Mai 2019
Das Bildarchiv der ETH-Bibliothek zu leiten, seit März 2008 habe ich diese Funktion in Vollzeit inne, ist sehr vielfältig. Ich sage immer, das Bildarchiv sei wie eine Bibliothek in der Bibliothek. Das heisst, mit meinem Team (fünf festangestellte Mitarbeitende mit insgesamt 370 % und vier studentische Hilfskräfte mit total 130 %) decken wir die vier klassischen bibliothekarischen Arbeitsprozesse von der Erwerbung über die Erschliessung und Vermittlung bis zur Archivierung zum grossen Teil selber ab.
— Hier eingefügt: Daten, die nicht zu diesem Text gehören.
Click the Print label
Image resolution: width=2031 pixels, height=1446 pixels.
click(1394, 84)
Die Erwerbung von Bildern richtet sich nach der Erwerbungs- und Sammlungsstrategie der ETH-Bibliothek (doi.org). Dazu gehören Bilder aus den Natur- und Ingenieurwissenschaften, der Technik, aber auch Luftbilder, Landschafts- und Ortsansichten sowie Porträts von ETH-Persönlichkeiten. Nebst dem Inhalt gibt es noch weitere Kriterien wie Vollständigkeit, Nutzungsrechte, vorhandene Metadaten oder physischer Zustand. Soweit die Bilder unserer Sammlungsstrategie entsprechen, sind die Chancen sehr gross für eine Aufnahme in unseren Bestand. Wir sagen nein, wenn ein bestimmtes Thema bereits breit abgedeckt ist, und zu Beständen, die unserem Profil nicht entsprechen. Niemand würde im Bildarchiv der ETH-Bibliothek z. B. nach Modefotografien suchen.
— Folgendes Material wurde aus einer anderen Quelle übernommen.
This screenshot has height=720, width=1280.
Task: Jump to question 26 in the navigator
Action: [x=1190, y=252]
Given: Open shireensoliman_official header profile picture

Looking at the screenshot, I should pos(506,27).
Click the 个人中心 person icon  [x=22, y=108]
Kleinere Bildbestände von Instituten oder Professuren der ETZ Zürich werden laufend übernommen. Auch von privater Seite nehmen wir regelmässig Bilder entgegen, wenn sie einen Bezug zur ETH und ihren Forschungsgebieten haben. Seltener übernehmen wir ausgewählte Grossbestände von Privaten, Firmen oder Stiftungen. Bekannt sind etwa das Archiv der liquidierten Zürcher Fotoagentur Comet Photo AG, die Postkartensammlung von Adolf Feller mit über 50'000 frühen Postkarten aus aller Welt, das Archiv der Luftbild Schweiz AG mit den Teilbeständen von Walter Mittelholzer und dem Swissair-Firmenfotoarchiv oder die Bilder der Stiftung Industriekultur Schweiz von Hans-Peter Bärtschi. Der Gesamtbestand umfasst derzeit rund 3,5 Millionen Bilder, überwiegend Fotografien ab 1860.
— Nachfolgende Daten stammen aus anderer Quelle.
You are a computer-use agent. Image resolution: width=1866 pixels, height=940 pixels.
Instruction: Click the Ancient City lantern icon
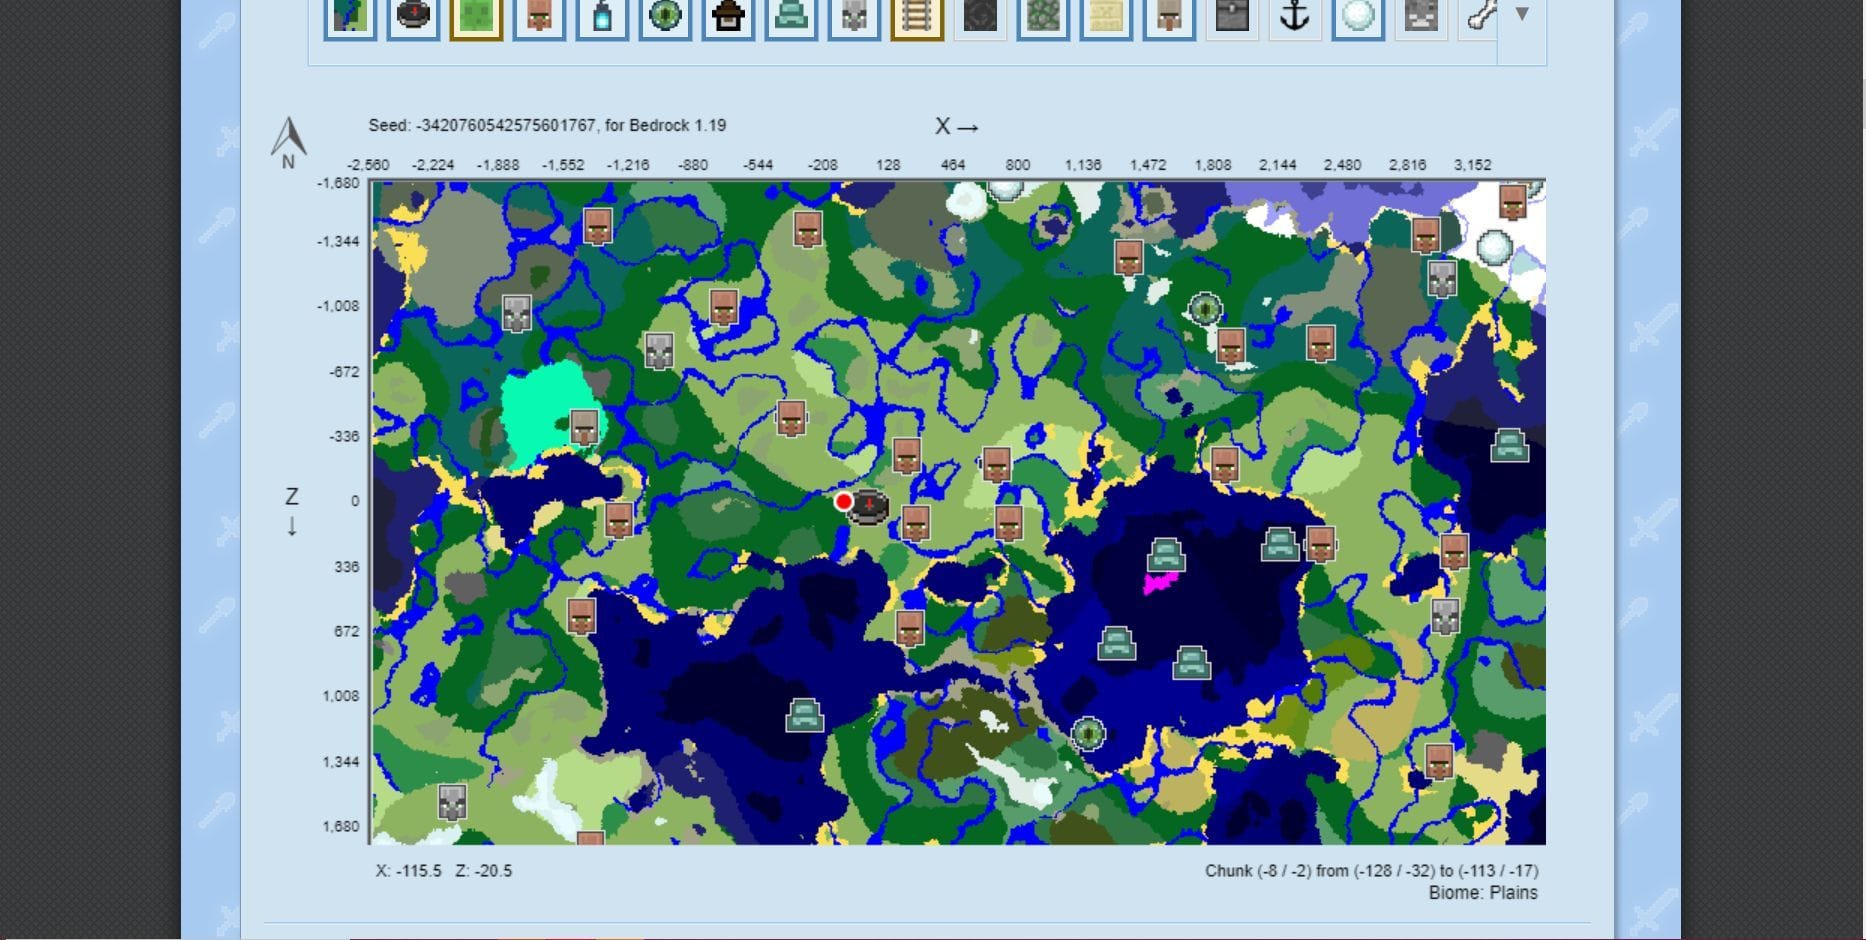[x=602, y=17]
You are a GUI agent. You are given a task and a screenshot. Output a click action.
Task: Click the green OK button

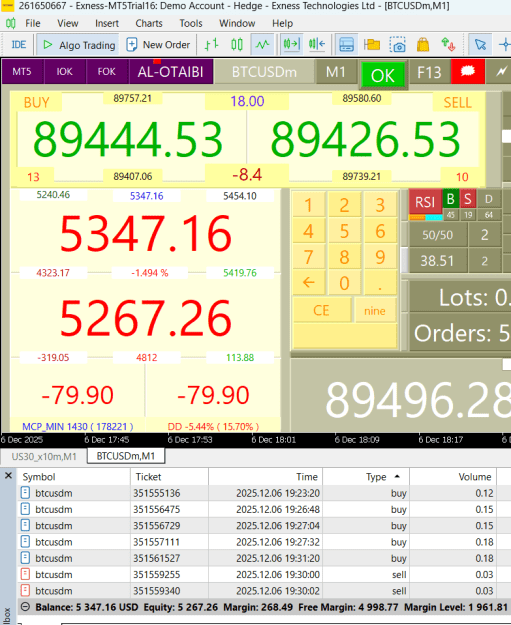coord(383,75)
Schwerpunkt der Sammlungen sind gesamtschweizerische Themen, so das Swissair-Luftbildarchiv mit rund 100'000 Luftbildern der Stiftung Luftbild Schweiz. Die Digitalisierung dieser Sammlung hat uns seit 2011 beschäftigt, im 1. Quartal 2019 werden wir das Projekt abschliessen können. Ende 2018 veröffentlichten wir übrigens eine Hintergrundgeschichte zu Luftbildern auf unserer Storytelling-Plattform Explora (explora.ethz.ch). Andere Bestände wie bspw. die frühen Forschungsreisen unserer ETH-Professoren decken selbstverständlich auch viele unterschiedliche Regionen der ganzen Welt ab.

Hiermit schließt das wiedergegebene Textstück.